Ginger: Okay. I’ll do better. However, I have a question about why you didn’t title my section of your webpage, Also sprach Ginger: Ein Buch für Alle und Keinen. That section of your website is getting close to being an actual a book.

Me: Nietzsche wrote Also sprach Zarathustra: Ein Buch für Alle und Keinen in German, which is translated into English as Thus Spoke Zarathustra: A Book for All and None. Many of my readers might not be able to translate your section correctly into English if I used German. Ginger, remember that you are gifted. You are bilingual and a very affectionate canine.

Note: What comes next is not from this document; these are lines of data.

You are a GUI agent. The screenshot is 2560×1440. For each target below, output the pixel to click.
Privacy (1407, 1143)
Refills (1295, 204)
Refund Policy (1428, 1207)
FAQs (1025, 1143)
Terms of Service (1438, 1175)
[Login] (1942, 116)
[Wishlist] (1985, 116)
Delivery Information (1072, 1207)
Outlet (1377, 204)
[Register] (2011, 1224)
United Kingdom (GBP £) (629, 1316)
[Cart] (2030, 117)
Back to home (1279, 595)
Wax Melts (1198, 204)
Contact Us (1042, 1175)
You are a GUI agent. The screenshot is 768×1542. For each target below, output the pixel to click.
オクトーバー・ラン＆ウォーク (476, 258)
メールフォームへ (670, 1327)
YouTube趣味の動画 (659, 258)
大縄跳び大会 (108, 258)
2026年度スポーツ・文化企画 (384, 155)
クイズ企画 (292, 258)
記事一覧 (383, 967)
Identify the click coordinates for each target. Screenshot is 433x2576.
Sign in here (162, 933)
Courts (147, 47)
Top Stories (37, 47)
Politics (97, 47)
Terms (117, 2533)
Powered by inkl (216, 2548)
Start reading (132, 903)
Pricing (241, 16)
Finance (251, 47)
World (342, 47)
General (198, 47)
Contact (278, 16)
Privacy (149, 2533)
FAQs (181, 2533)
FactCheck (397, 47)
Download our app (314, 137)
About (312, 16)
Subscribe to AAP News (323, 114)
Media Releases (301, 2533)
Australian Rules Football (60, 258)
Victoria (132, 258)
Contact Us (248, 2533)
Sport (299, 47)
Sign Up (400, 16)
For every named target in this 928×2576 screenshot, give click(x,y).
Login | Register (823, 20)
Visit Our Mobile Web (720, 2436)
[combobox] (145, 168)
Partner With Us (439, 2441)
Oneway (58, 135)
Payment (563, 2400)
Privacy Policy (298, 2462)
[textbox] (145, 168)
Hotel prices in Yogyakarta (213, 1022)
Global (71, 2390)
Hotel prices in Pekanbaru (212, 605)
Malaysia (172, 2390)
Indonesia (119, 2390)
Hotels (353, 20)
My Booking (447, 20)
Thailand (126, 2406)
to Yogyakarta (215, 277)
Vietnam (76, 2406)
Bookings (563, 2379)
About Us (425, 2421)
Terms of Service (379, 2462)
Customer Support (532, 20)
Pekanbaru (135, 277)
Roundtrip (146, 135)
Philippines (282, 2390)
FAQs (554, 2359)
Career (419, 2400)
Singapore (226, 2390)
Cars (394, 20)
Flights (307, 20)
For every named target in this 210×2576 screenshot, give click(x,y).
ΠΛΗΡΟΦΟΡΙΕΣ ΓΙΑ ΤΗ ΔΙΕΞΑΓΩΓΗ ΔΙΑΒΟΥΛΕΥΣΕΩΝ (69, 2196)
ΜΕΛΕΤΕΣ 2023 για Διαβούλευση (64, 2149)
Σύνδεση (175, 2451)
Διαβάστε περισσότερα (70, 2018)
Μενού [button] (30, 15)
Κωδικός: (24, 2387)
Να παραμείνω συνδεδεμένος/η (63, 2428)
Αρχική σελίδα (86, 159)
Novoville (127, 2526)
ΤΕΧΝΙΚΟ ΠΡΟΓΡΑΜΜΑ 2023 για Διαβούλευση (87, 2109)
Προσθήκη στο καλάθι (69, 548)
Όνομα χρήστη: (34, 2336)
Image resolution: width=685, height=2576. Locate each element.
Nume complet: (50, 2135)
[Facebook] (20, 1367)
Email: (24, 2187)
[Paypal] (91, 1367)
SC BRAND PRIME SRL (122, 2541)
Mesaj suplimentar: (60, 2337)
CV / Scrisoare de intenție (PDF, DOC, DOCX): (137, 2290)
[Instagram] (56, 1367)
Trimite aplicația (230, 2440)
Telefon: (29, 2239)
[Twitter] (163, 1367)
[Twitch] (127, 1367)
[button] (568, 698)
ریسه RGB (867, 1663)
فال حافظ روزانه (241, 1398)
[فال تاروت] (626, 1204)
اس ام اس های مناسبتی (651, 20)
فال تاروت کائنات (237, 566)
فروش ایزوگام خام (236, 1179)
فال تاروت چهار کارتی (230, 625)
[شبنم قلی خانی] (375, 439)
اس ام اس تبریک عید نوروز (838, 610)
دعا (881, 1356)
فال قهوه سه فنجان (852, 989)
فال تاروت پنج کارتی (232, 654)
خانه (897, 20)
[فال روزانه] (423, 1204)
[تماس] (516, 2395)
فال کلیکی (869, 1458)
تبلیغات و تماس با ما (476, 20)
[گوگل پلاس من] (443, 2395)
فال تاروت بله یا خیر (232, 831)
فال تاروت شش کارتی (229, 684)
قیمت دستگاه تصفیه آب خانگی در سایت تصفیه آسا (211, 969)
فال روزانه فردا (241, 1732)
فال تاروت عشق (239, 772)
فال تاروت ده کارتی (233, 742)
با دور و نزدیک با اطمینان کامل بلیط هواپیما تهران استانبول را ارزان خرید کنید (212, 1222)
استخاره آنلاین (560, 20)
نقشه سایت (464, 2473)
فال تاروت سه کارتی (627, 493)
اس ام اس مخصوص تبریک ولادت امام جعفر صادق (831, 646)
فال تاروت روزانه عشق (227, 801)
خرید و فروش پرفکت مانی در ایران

Ginger: I appreciate your high praise of me. I was thinking about Übermensch and Nietzsche attempting to get his readers to move in the direction of becoming an Übermensch. He wrote in Thus Spoke Zarathustra, “Man is a rope, tied between beast and Übermensch—a rope over an abyss…what is great in man is that he is a bridge and not an end.” He wants all humans to become all that they can be. His term is Übermensch. Actually, in German, the word means “superhuman person.” I’m trying to come up with a term for me. Überdog, Überhund, Übercanine, or ÜberGinger.

Me: What about ÜberPoohDog?

Ginger: When I see Jesse again, I’ll ask her.

Me: That would be a good idea. In the meantime, let’s go for a long walk and chat.